# Required task
Rewrite the items starting at the line that contains "Given: Open the business account dropdown" and ending at the line that contains "Looking at the", with "business account" replaced by "billing account" and everything else left unchanged. Leave the pictures out of your answer.

# Task data
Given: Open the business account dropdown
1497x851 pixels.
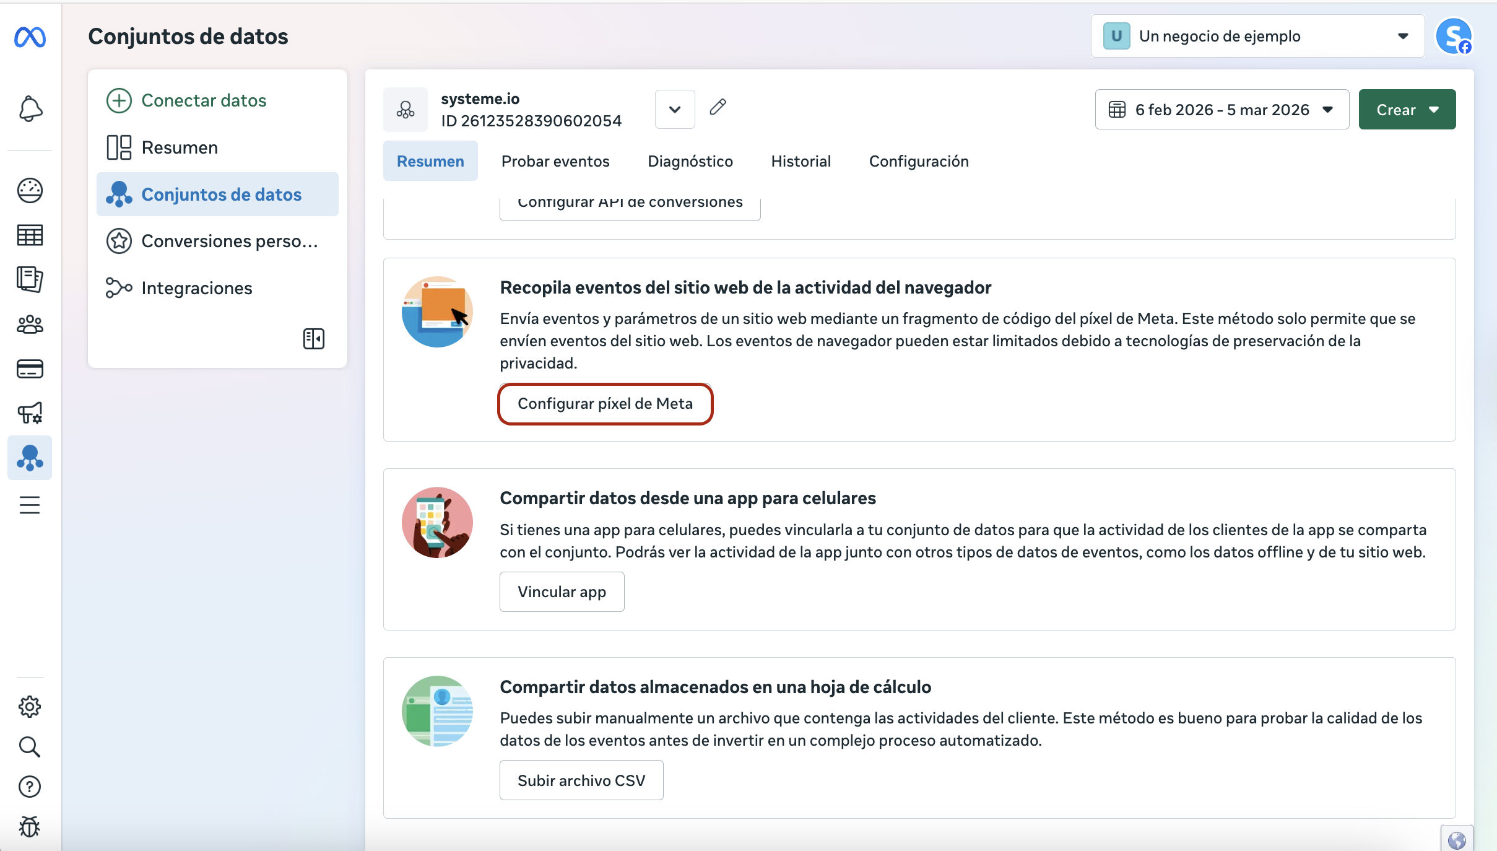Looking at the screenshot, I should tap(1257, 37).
--
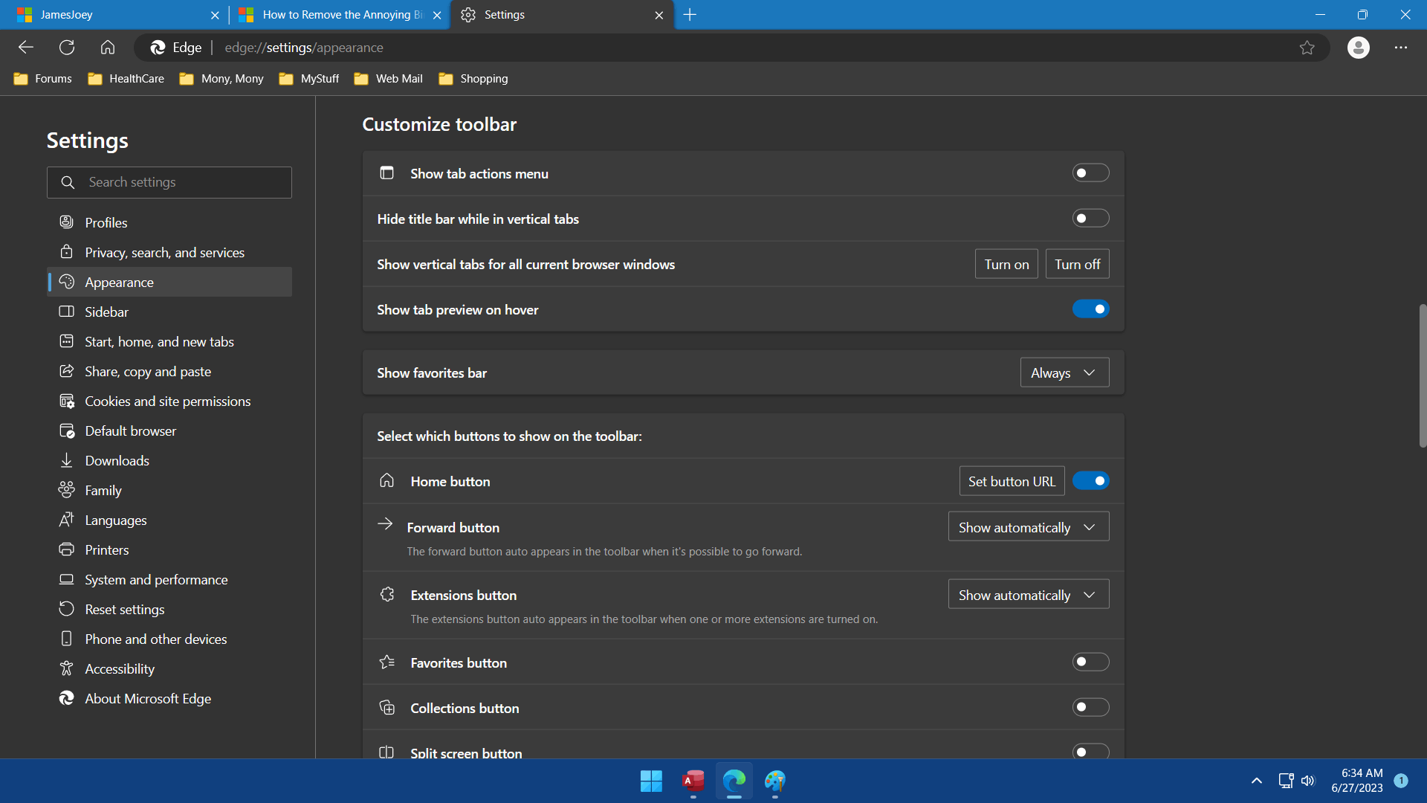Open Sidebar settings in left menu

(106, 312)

# Response to this task
Given: Open the billing account dropdown
1497x851 pixels.
Looking at the screenshot, I should tap(1257, 37).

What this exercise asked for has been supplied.